▶ **WHAT TO WORK ON**
Taking the line with "The image size is (700, 910)." as the first and the last line of the listing as the final one, please copy exactly those lines and no others, without pictures.

[[ MATERIAL TO PROCESS open ]]

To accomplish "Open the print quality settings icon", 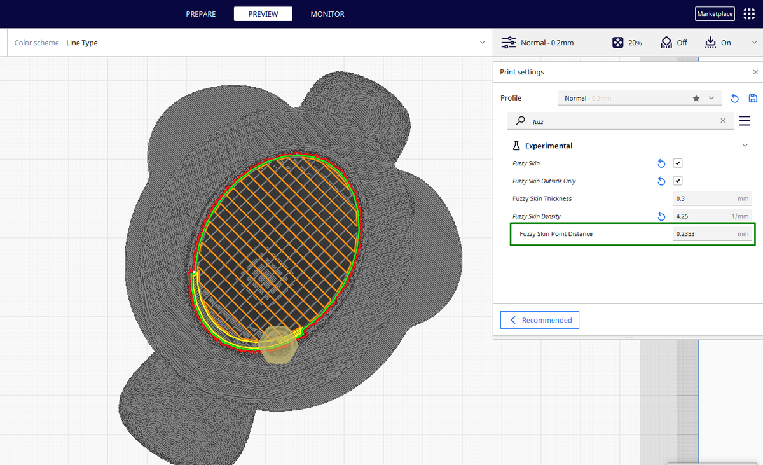I will (508, 42).
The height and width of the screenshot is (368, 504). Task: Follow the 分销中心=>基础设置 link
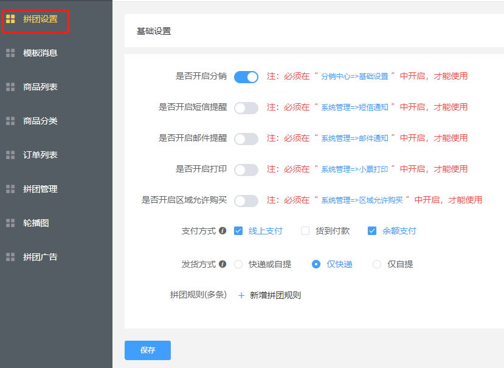[x=354, y=77]
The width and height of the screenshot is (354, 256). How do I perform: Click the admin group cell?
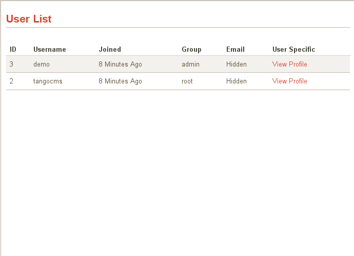pos(190,64)
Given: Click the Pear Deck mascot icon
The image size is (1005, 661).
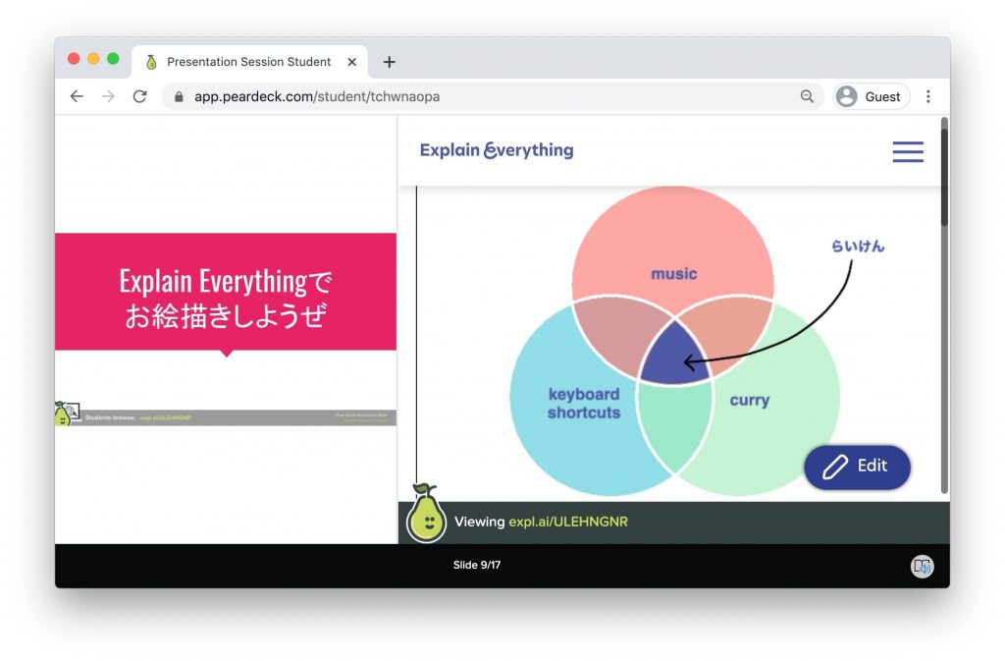Looking at the screenshot, I should pyautogui.click(x=426, y=514).
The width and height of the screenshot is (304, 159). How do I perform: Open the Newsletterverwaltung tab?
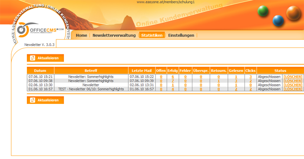[114, 35]
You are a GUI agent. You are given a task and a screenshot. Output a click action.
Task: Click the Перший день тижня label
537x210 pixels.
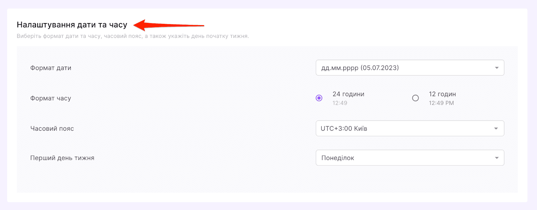click(x=62, y=158)
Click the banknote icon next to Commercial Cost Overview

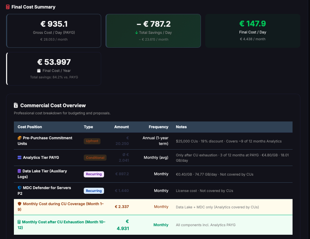[x=16, y=105]
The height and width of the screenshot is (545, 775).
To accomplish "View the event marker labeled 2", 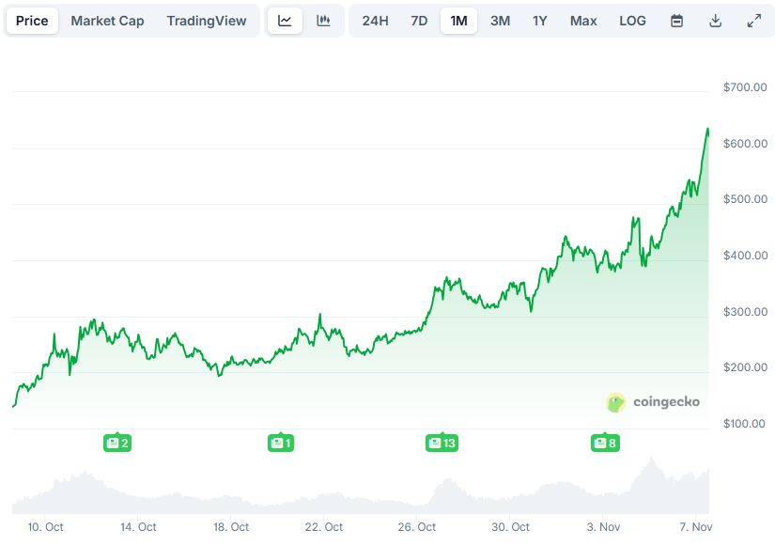I will pyautogui.click(x=117, y=443).
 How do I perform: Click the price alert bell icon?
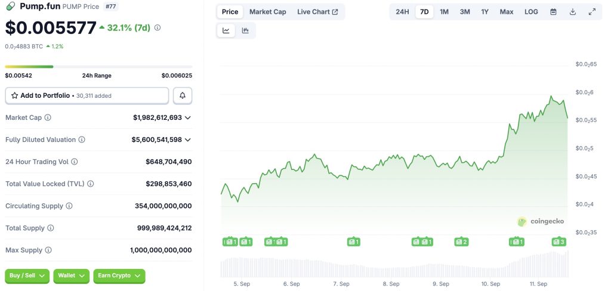click(x=183, y=95)
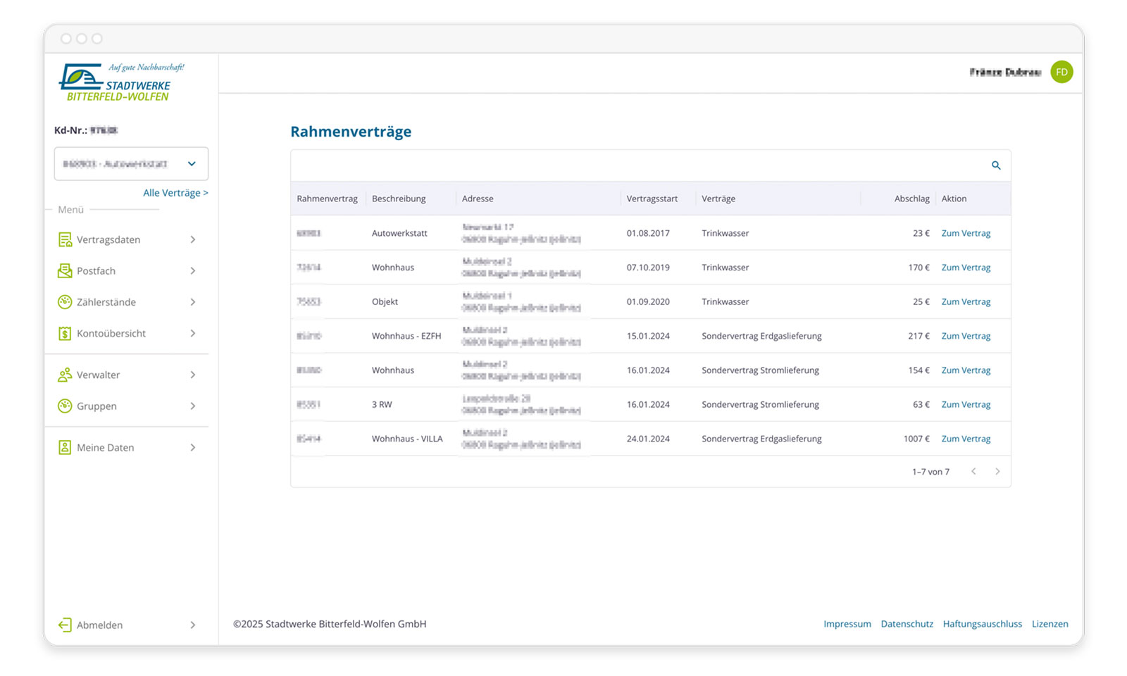The height and width of the screenshot is (676, 1127).
Task: Go to previous table page arrow
Action: 973,472

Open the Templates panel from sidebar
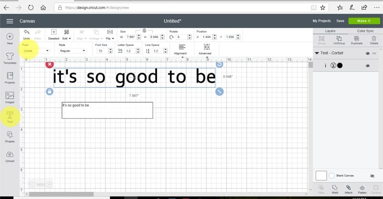[x=10, y=57]
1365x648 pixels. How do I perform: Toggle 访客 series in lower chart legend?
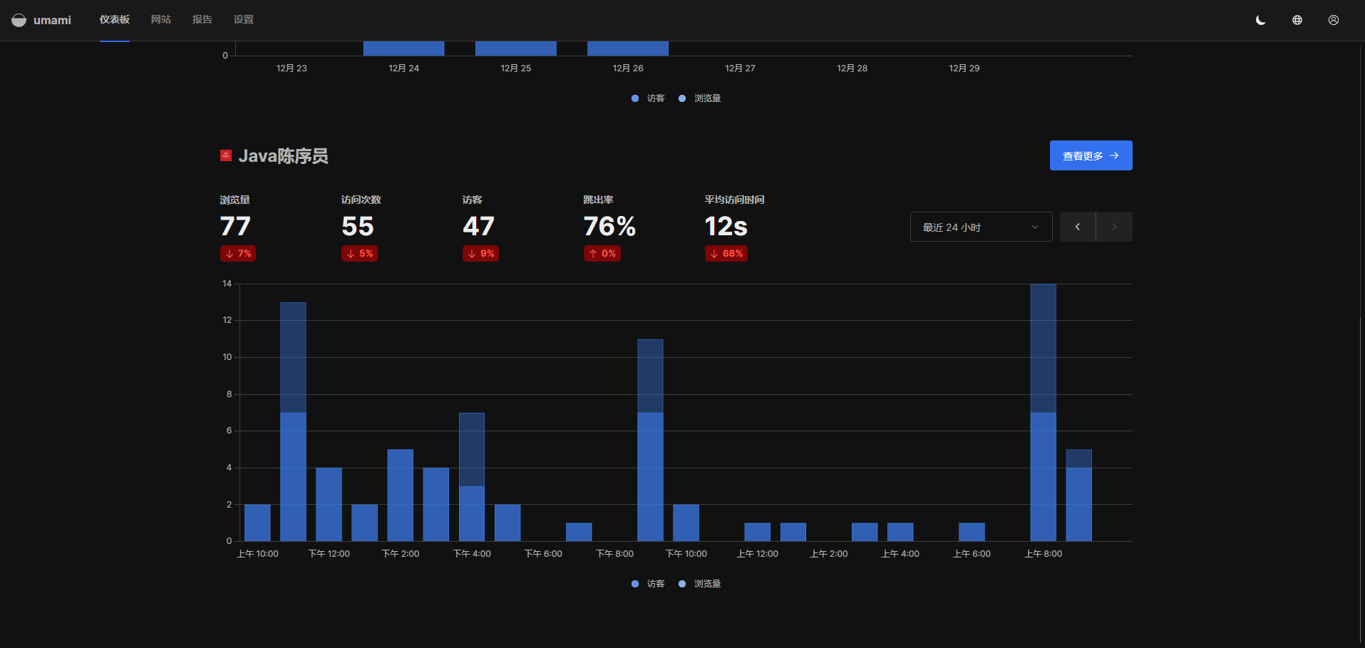(648, 584)
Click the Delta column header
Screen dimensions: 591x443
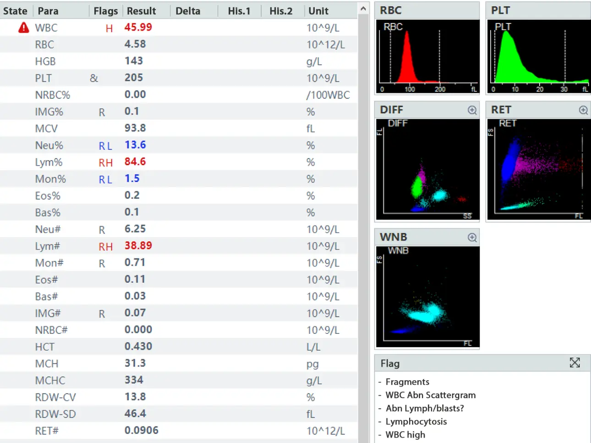[x=188, y=11]
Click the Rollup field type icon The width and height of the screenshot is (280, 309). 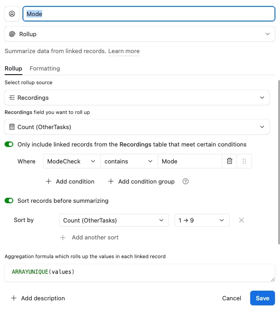[x=12, y=34]
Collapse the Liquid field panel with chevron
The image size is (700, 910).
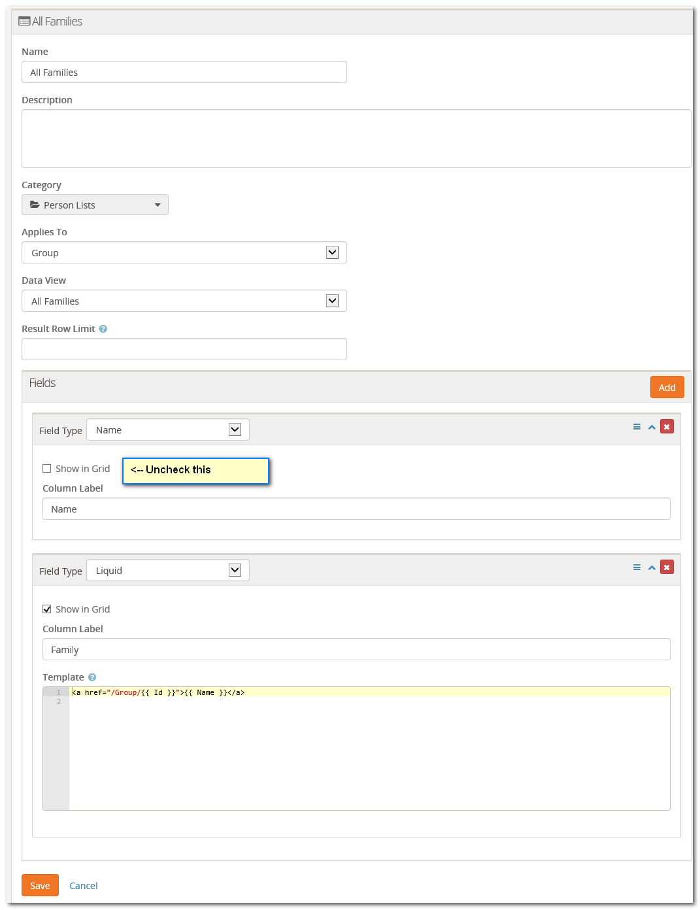click(x=652, y=567)
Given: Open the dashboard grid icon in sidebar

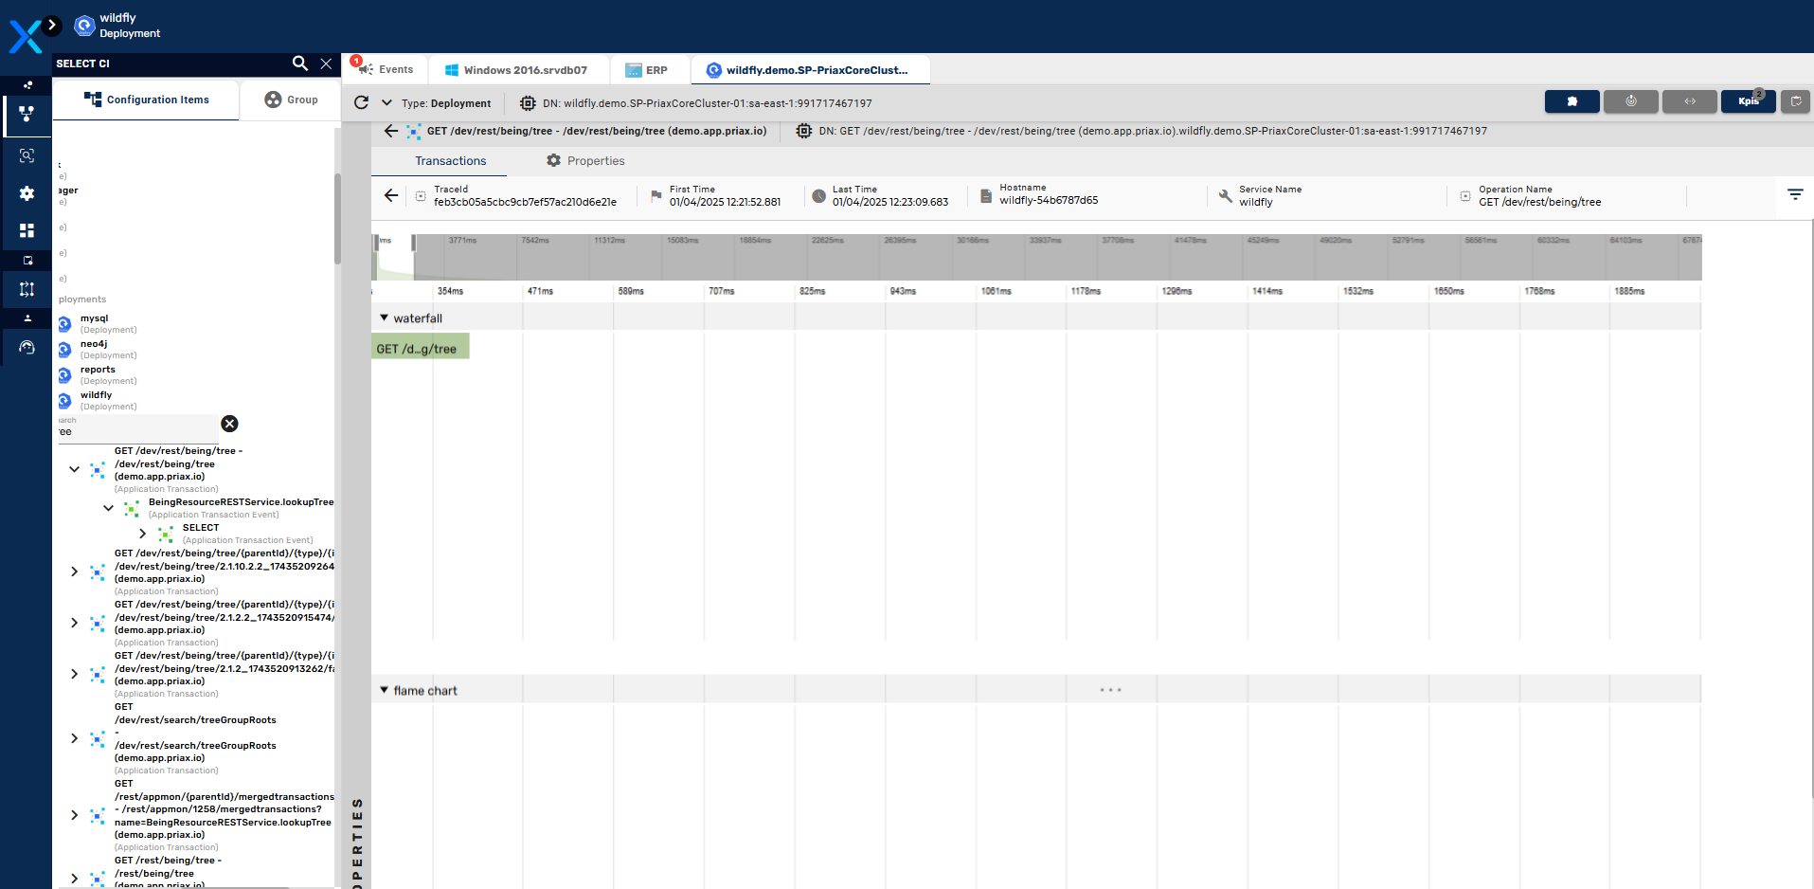Looking at the screenshot, I should point(27,230).
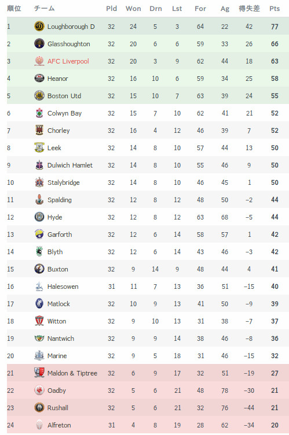Sort table by Pts column header
This screenshot has height=435, width=289.
(275, 9)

[[ MATERIAL TO PROCESS closed ]]

▶ **SOLUTION TO THIS EXERCISE**
The image size is (700, 910).
click(x=652, y=567)
Given: Open the dashboard grid icon in sidebar

Looking at the screenshot, I should point(27,230).
Sort table by Pts column header
This screenshot has height=435, width=289.
(275, 9)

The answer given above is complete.